Bangladesh border guards end mutiny

Thu, 26 Feb 2009 13:50:38 GMT | PressTV
Bangladeshi soldiers carry machine gun shells as they gather outside the Bangladesh Rifles headquarters complex in Dhaka
The rebel soldiers of paramilitary Bangladesh Rifles have reportedly ended their mutiny, laid down their arms and freed their hostages.

After Bangladeshi Prime Minister Sheikh Hasina warned the paramilitary members of being on a "suicidal" path that could only end in bloodshed, the mutiny ended in surrender.

"We don't want to use force to break the standoff," Hasina said. "But don't play with our patience. We will not hesitate to do whatever is needed to end the violence if peaceful means fails."

Hours after the prime minister's warning Bangladeshi tanks rolled into the capital, taking up position near the compound seized by the guards.

A government spokesman, speaking from where the Bangladeshi border guards had mutinied in Dhaka, said the crisis was over.

"All the troops have surrendered their weapons and gone back to their barracks," the prime minister's spokesman, Abul Kalam Azad, told AFP.

All hostages in the custody of the mutineers at the paramilitary Bangladesh Rifles (BDR) headquarters in Dhaka have been freed, he added.

Despite earlier reports claiming that as many as 50 officers may have been killed by their troops, Azad said the official death toll from the revolt stood at 11 with dozens more injured.

The refusal of senior officers to consider appeals for more pay, subsidized food and holidays has reportedly been the cause of the revolt which began at the BDR headquarters in Dhaka early Wednesday.

Bangladesh, a nation of 140 million, is among the world's poorest countries.

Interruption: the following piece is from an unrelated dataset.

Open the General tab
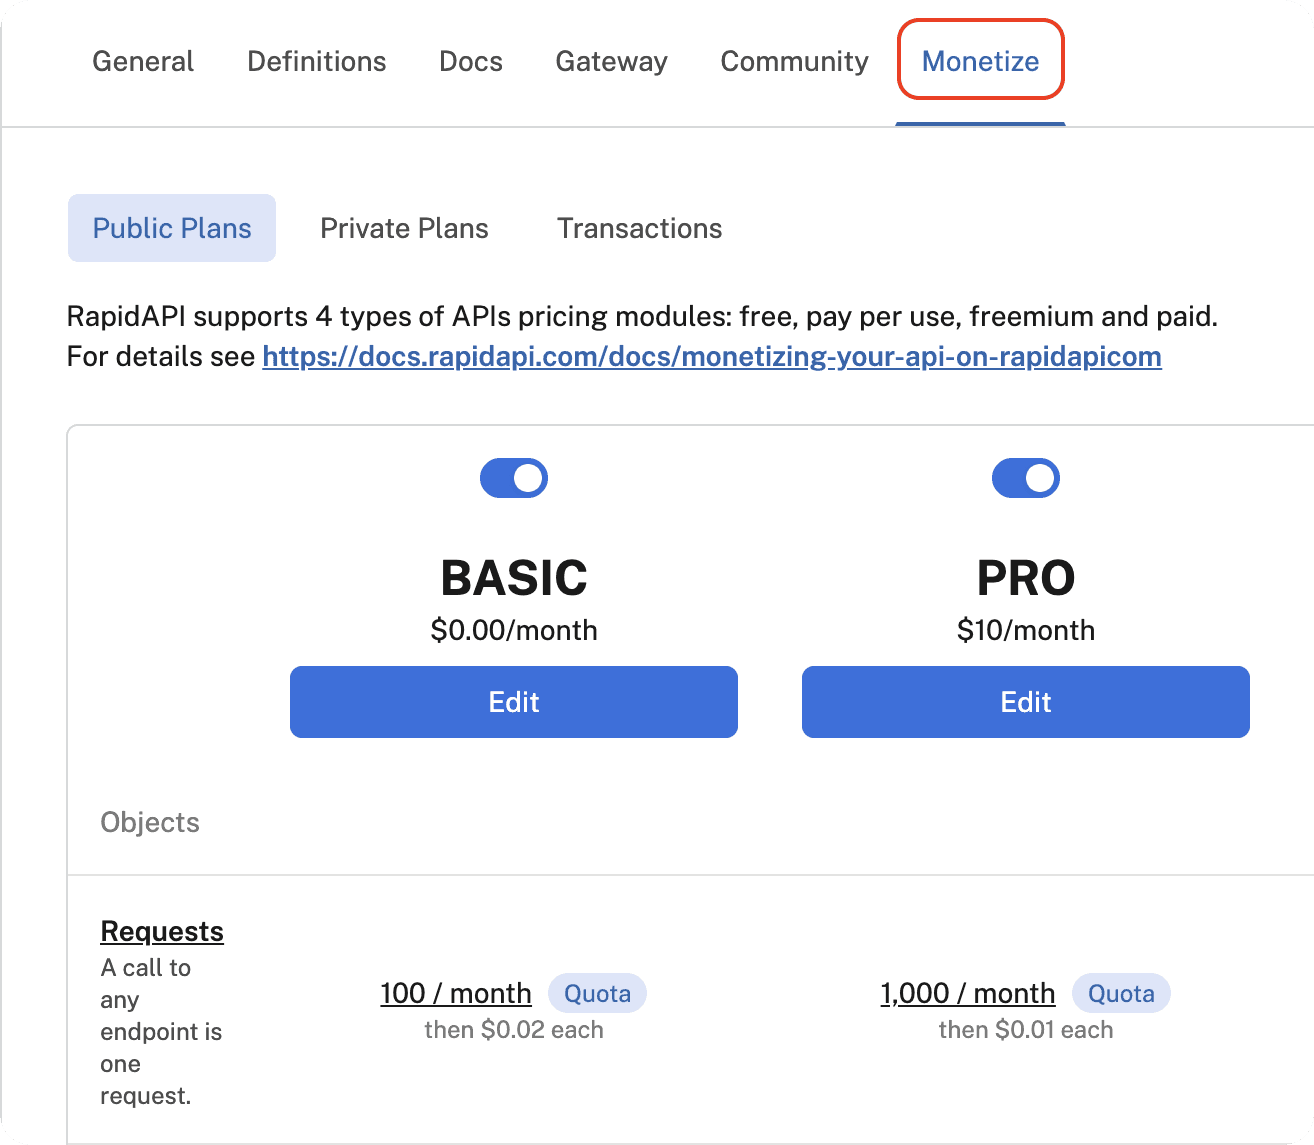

The country's political life has often been the scene of violent infighting, followed by military coups.

However, Hasina -- leader of the Awami League -- came to power by a landslide victory last December and ended two years of army-backed emergency rule.

The mutiny is believed to have been a big test for the newly elected government trying to re-establish civilian control in the prone-to-disaster country.